16 When an oil or gas well is drilled, water is employed to cool and lubricate the drill head as it cuts through rock. This same water circulates through the hole and removes rock debris. Chemicals are added to the water to improve its cooling and lubricating properties and to increase its density as part of the blowout prevention system. Additives are typically clay and the mineral barite (barium sulfate, chosen because of its high density and non-toxicity—it is the X-ray opaque material used in barium meals). Hydrofracturing water has many other additives. When the well is pressurized to create fractures, the water includes propant, particles of coarse sand, glass, or ceramic beads, which enter the fractures and prop them open when the pressure is released, allowing gas to flow. Other chemicals condition the rock, reduce the ability of oil and gas to stick to the reservoir (detergents), prevent bacterial growth clogging the fractures (biocides), and control the acidity/alkalinity of the water and its ability to dissolve minerals in the bedrock or cause corrosion. The largest concern is the amount of water used in hydrofracturing.

i. What are the quantities of water used?

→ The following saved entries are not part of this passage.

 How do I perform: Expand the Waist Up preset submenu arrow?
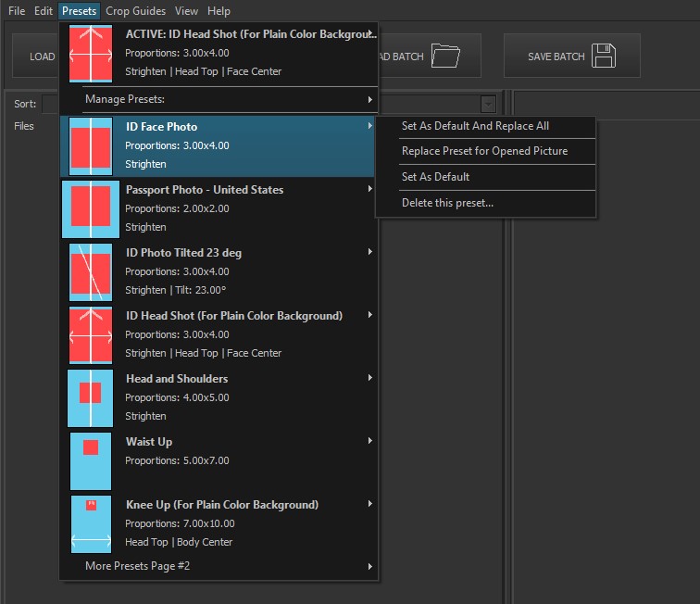pos(370,440)

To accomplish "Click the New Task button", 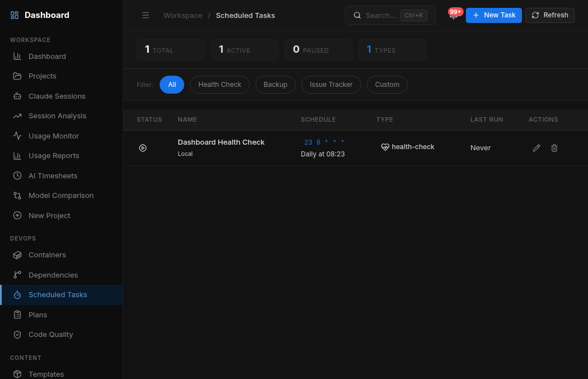I will tap(494, 15).
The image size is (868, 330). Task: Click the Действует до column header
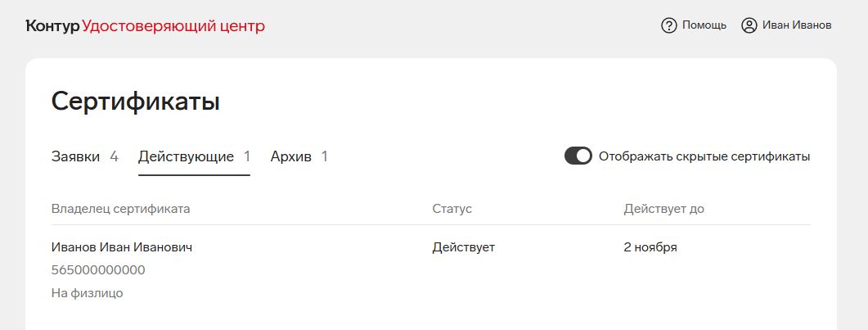[x=663, y=209]
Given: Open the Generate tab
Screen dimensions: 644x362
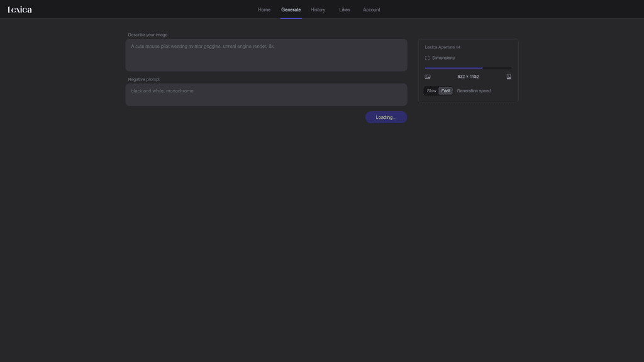Looking at the screenshot, I should click(291, 10).
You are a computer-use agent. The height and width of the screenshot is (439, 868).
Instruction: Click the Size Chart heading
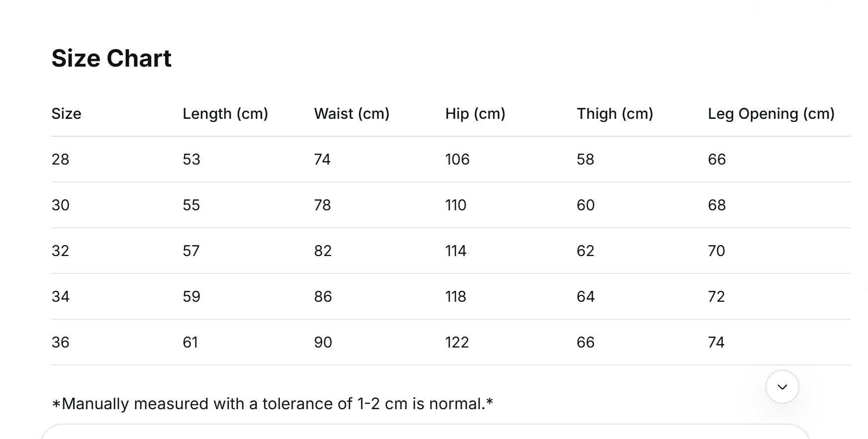coord(111,58)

17 Hydrofracturing does use more water than conventional drilling, but how much depends of how much is recovered after a hydrofracturing exercise, and how much is recycled. The anti–shale gas lobby seems to be engaging in a “number of the week exercise.” Over six months I have seen figures rise from 1 million litres per well to 5 or even 10 million gallons per well. Actual figures from reliable sources are equally hard to come by. However, a reasonable rule of thumb is to calculate the volume of a well with some high-school math. A standard hole has a diameter of 25 centimetres, so 1 kilometre should have a volume around 40,000 litres. If a well were exploiting a shale layer 2 kilometres down with 2 kilometres of horizontal pipe, filling and pressurizing it should take at least 160,000 litres—perhaps twice that, depending on how much fracturing occurs and how much water flows into the fractured rock. If the well were refractured four or five times this still amounts to less than 1,000,000 litres, much of which can be recycled.

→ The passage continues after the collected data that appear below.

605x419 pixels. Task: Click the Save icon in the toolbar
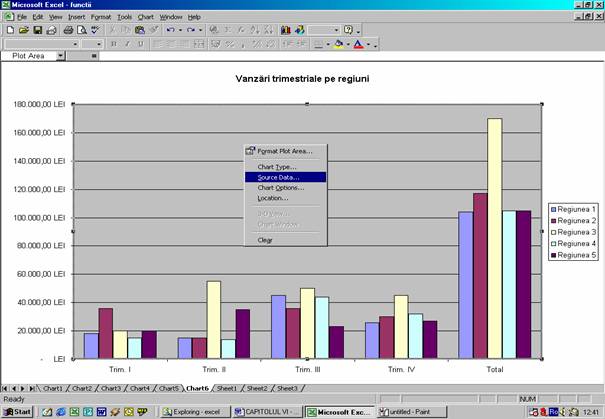point(37,30)
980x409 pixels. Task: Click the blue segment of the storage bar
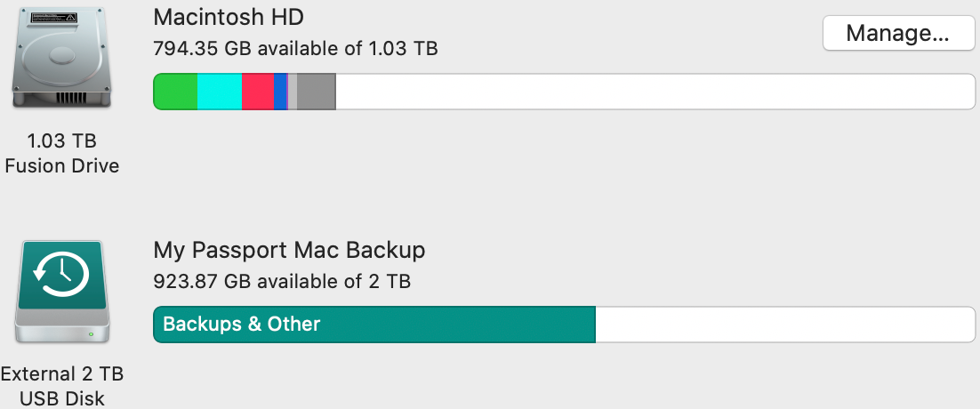[280, 92]
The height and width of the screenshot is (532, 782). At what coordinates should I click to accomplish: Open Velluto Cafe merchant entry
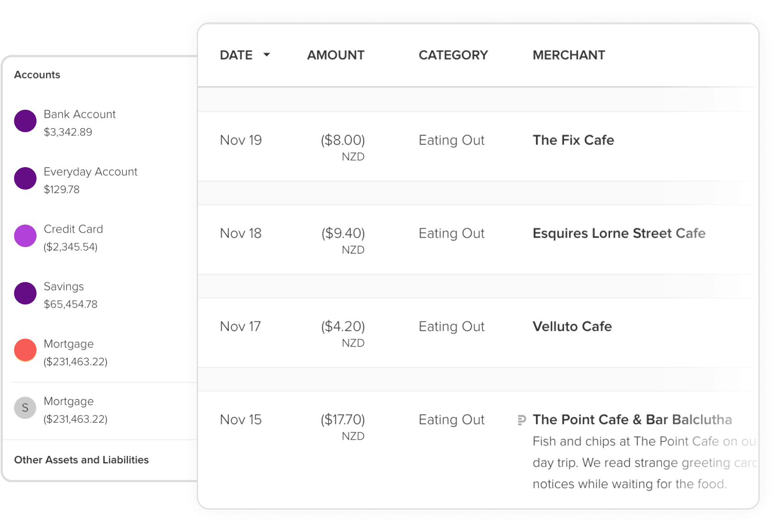pos(572,327)
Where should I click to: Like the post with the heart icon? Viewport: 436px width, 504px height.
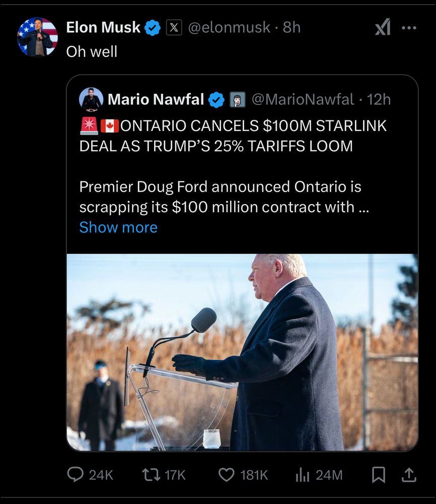click(228, 474)
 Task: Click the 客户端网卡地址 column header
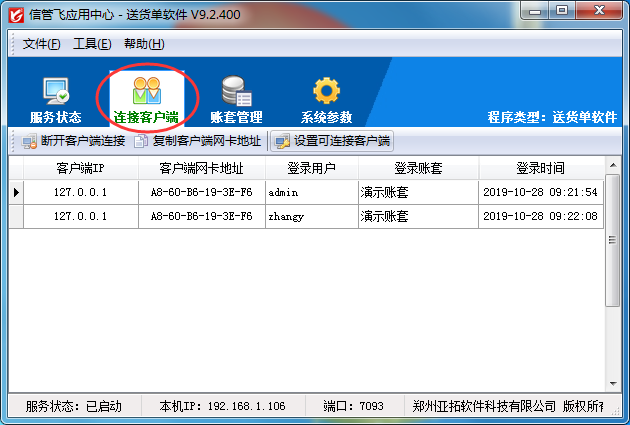[x=201, y=168]
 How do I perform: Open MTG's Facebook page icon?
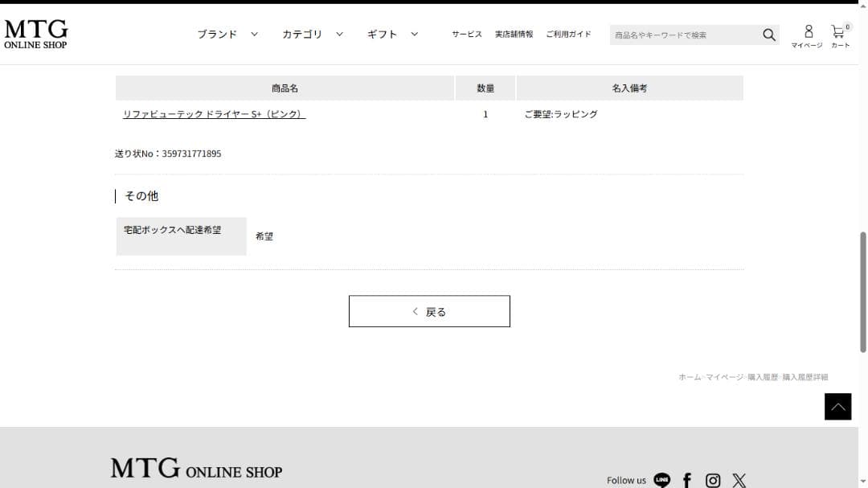pos(686,480)
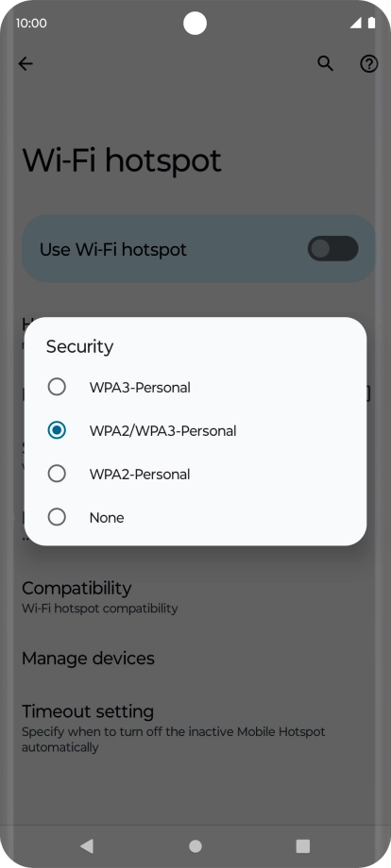Select the WPA2-Personal radio button
The height and width of the screenshot is (868, 391).
57,474
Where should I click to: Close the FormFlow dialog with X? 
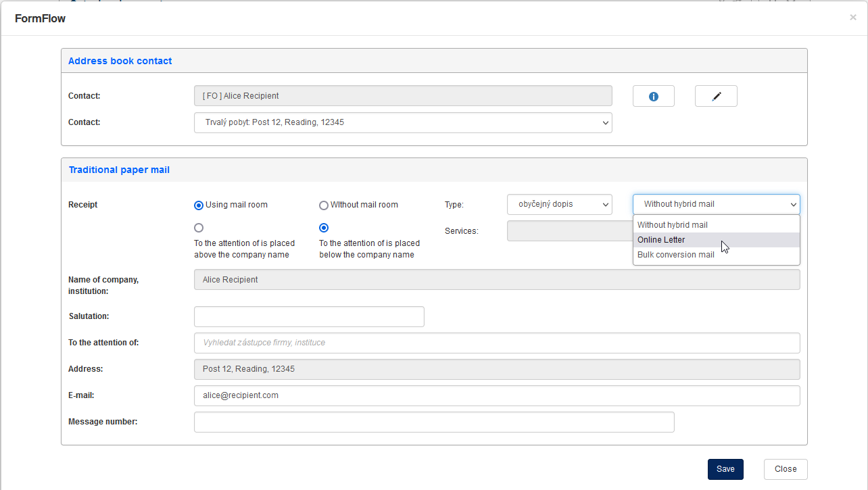click(852, 18)
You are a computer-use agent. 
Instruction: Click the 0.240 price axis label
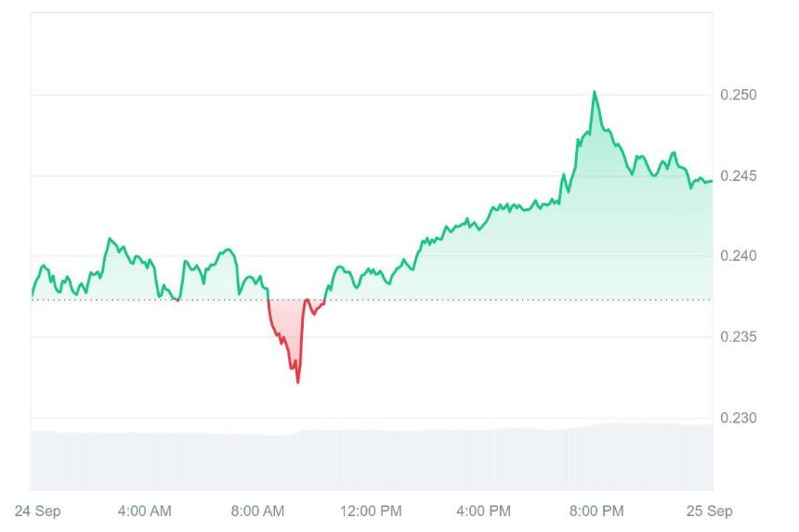click(x=739, y=256)
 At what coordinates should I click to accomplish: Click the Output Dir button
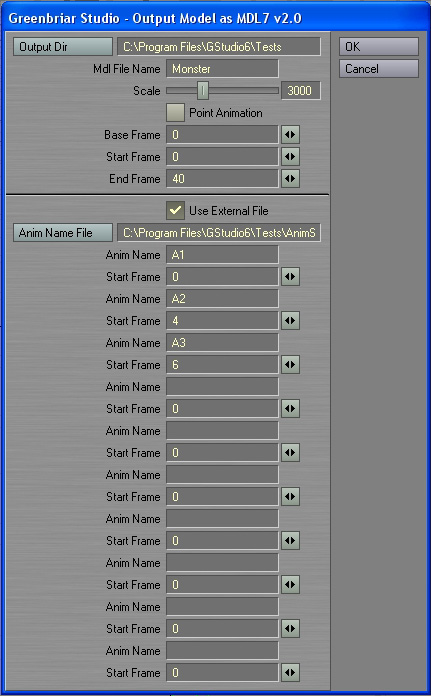point(63,47)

ii. What are the chemical additives?

18 The chemical additives are many, 9 but most are common household chemicals like sodium hydroxide (lye), calcium hydroxide (lime), and inert materials like xanthan gum. These are not chemicals you would want in drinking water, but neither are they persistent toxins. Biocides are of more concern, as these can include formaldehyde and glutaraldehyde (both known carcinogens). Polyacrylamide has also caused concern, not because it is toxic in itself (in Canada it is licensed for use in clarifying drinking water), but because it can break down to acrylamide, a suspect carcinogen, and teratogen (responsible for fetal deformities). Other chemical additives include synthetic oils whose exact composition is protected as a proprietary commercial secret. New Brunswick is moving toward mandatory full disclosure of these additives; other jurisdictions have moved to ban some of them. Any informed or rational discussion of risk requires these chemical additives be known—currently even regulators are not necessarily provided with details.

iii. How much of the water and its additives remain in the rock after hydrofracturing?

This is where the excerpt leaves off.